Exercise goal => Could you write out the records below again, substituting "Where should I click to" for every "At what coordinates should I click to accomplish" and leaving everything else unchanged?

Input material =>
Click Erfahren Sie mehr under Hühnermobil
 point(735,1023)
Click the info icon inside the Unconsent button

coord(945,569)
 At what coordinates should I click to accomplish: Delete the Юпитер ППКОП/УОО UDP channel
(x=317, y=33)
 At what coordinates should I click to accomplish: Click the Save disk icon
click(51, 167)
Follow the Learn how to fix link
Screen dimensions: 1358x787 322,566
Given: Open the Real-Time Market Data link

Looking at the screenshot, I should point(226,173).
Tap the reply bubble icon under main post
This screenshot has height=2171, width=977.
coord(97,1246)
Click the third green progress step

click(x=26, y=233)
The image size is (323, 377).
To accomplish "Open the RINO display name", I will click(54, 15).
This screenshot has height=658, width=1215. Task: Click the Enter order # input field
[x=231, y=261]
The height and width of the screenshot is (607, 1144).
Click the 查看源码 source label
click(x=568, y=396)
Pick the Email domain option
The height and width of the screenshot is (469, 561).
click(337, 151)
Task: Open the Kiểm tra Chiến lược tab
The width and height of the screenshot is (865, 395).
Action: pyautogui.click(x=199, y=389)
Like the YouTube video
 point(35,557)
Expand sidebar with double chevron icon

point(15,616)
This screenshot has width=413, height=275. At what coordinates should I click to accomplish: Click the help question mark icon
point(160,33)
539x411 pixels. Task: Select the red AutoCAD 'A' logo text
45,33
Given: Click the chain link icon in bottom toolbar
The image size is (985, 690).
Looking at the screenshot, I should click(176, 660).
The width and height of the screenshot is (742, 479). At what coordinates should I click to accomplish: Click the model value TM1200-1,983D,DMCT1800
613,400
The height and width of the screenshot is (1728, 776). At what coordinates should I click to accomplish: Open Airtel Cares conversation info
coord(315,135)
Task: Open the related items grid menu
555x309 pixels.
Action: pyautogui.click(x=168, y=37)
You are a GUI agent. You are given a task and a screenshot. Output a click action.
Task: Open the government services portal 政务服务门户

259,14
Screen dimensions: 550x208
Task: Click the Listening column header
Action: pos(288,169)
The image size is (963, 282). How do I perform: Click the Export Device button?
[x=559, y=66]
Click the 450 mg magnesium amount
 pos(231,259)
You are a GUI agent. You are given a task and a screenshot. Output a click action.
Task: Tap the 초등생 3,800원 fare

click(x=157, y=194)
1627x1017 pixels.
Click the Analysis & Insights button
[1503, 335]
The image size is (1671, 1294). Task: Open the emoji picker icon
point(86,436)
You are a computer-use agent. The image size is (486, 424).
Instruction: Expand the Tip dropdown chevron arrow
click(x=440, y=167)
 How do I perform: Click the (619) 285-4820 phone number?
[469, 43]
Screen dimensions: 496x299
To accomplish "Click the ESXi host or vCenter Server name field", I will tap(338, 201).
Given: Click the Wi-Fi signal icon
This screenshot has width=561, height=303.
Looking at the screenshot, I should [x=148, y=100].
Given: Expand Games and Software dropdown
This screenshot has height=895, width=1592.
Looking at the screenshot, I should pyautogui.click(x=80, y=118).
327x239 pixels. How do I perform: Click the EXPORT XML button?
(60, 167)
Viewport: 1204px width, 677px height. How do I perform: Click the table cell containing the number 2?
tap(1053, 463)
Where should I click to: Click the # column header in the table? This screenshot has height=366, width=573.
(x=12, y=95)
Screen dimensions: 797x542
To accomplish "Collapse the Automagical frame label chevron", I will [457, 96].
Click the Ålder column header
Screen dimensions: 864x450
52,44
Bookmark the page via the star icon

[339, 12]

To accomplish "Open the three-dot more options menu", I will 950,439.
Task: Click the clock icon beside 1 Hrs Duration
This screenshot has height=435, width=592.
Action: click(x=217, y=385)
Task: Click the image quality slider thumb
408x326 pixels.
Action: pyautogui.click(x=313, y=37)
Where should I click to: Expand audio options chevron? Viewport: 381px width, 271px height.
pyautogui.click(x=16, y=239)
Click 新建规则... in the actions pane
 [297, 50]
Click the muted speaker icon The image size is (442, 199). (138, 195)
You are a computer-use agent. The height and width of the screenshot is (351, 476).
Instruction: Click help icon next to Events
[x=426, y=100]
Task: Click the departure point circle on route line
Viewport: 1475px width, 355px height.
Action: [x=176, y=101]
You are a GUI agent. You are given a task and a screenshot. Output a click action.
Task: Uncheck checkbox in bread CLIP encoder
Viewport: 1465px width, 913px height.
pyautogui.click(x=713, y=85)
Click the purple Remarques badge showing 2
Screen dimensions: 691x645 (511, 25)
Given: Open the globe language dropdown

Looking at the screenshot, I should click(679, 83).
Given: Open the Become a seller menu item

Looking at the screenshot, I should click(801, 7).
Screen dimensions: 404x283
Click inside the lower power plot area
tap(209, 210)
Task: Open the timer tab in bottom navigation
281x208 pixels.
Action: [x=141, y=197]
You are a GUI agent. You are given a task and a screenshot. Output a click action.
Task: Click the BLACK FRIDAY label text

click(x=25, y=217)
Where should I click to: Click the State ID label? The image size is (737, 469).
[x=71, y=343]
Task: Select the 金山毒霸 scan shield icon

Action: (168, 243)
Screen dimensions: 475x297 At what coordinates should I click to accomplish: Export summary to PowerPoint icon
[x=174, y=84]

Completed exercise =>
Click Erfahren Sie mehr under Hühnermobil
 point(735,1023)
Click the info icon inside the Unconsent button

coord(945,569)
 Where should I click to: Delete the Юпитер ППКОП/УОО UDP channel
(x=317, y=33)
 Where should I click to: Click the Save disk icon
click(51, 167)
Follow the Learn how to fix link
Screen dimensions: 1358x787 322,566
Given: Open the Real-Time Market Data link

Looking at the screenshot, I should point(226,173).
Tap the reply bubble icon under main post
This screenshot has height=2171, width=977.
coord(97,1246)
Click the third green progress step

click(x=26, y=233)
The image size is (323, 377).
To accomplish "Open the RINO display name", I will click(54, 15).
This screenshot has height=658, width=1215. Task: Click the Enter order # input field
[x=231, y=261]
The height and width of the screenshot is (607, 1144).
Click the 查看源码 source label
click(x=568, y=396)
Pick the Email domain option
The height and width of the screenshot is (469, 561).
click(337, 151)
Task: Open the Kiểm tra Chiến lược tab
The width and height of the screenshot is (865, 395).
Action: pyautogui.click(x=199, y=389)
Like the YouTube video
 point(35,557)
Expand sidebar with double chevron icon

point(15,616)
This screenshot has width=413, height=275. Where should I click to: Click the help question mark icon
point(160,33)
539x411 pixels. Task: Select the red AutoCAD 'A' logo text
45,33
Given: Click the chain link icon in bottom toolbar
The image size is (985, 690).
Looking at the screenshot, I should click(176, 660).
The width and height of the screenshot is (742, 479). Where should I click to: Click the model value TM1200-1,983D,DMCT1800
613,400
The height and width of the screenshot is (1728, 776). Where should I click to: Open Airtel Cares conversation info
coord(315,135)
Task: Open the related items grid menu
555x309 pixels.
Action: pyautogui.click(x=168, y=37)
You are a GUI agent. You are given a task and a screenshot. Output a click action.
Task: Open the government services portal 政务服务门户

259,14
Screen dimensions: 550x208
Task: Click the Listening column header
Action: pos(288,169)
The image size is (963, 282). How do I perform: Click the Export Device button?
[x=559, y=66]
Click the 450 mg magnesium amount
 pos(231,259)
You are a GUI agent. You are given a task and a screenshot. Output a click action.
Task: Tap the 초등생 3,800원 fare

click(x=157, y=194)
1627x1017 pixels.
Click the Analysis & Insights button
[1503, 335]
The image size is (1671, 1294). Task: Open the emoji picker icon
point(86,436)
You are a computer-use agent. The image size is (486, 424).
Instruction: Expand the Tip dropdown chevron arrow
click(x=440, y=167)
 How do I perform: Click the (619) 285-4820 phone number?
[469, 43]
Screen dimensions: 496x299
To accomplish "Click the ESXi host or vCenter Server name field", I will tap(338, 201).
Given: Click the Wi-Fi signal icon
This screenshot has width=561, height=303.
Looking at the screenshot, I should [x=148, y=100].
Given: Expand Games and Software dropdown
This screenshot has height=895, width=1592.
Looking at the screenshot, I should pyautogui.click(x=80, y=118).
327x239 pixels. How do I perform: Click the EXPORT XML button?
(60, 167)
Viewport: 1204px width, 677px height. How do I perform: Click the table cell containing the number 2?
tap(1053, 463)
Where should I click to: Click the # column header in the table? This screenshot has height=366, width=573.
(x=12, y=95)
Screen dimensions: 797x542
To accomplish "Collapse the Automagical frame label chevron", I will [457, 96].
Click the Ålder column header
Screen dimensions: 864x450
52,44
Bookmark the page via the star icon

[339, 12]

To accomplish "Open the three-dot more options menu", I will 950,439.
Task: Click the clock icon beside 1 Hrs Duration
This screenshot has height=435, width=592.
Action: click(x=217, y=385)
Task: Click the image quality slider thumb
408x326 pixels.
Action: pyautogui.click(x=313, y=37)
Where should I click to: Expand audio options chevron? Viewport: 381px width, 271px height.
pyautogui.click(x=16, y=239)
Click 新建规则... in the actions pane
 [297, 50]
Click the muted speaker icon The image size is (442, 199). (138, 195)
You are a computer-use agent. The height and width of the screenshot is (351, 476).
Instruction: Click help icon next to Events
[x=426, y=100]
Task: Click the departure point circle on route line
Viewport: 1475px width, 355px height.
Action: [x=176, y=101]
You are a GUI agent. You are given a task and a screenshot. Output a click action.
Task: Uncheck checkbox in bread CLIP encoder
Viewport: 1465px width, 913px height.
pyautogui.click(x=713, y=85)
Click the purple Remarques badge showing 2
Screen dimensions: 691x645 (511, 25)
Given: Open the globe language dropdown

Looking at the screenshot, I should click(679, 83).
Given: Open the Become a seller menu item

Looking at the screenshot, I should click(801, 7).
Screen dimensions: 404x283
Click inside the lower power plot area
tap(209, 210)
Task: Open the timer tab in bottom navigation
281x208 pixels.
Action: [x=141, y=197]
You are a GUI agent. You are given a task and a screenshot. Output a click action.
Task: Click the BLACK FRIDAY label text

click(x=25, y=217)
Where should I click to: Click the State ID label? The image size is (737, 469).
[x=71, y=343]
Task: Select the 金山毒霸 scan shield icon

Action: (168, 243)
Screen dimensions: 475x297 Where should I click to: Export summary to PowerPoint icon
[x=174, y=84]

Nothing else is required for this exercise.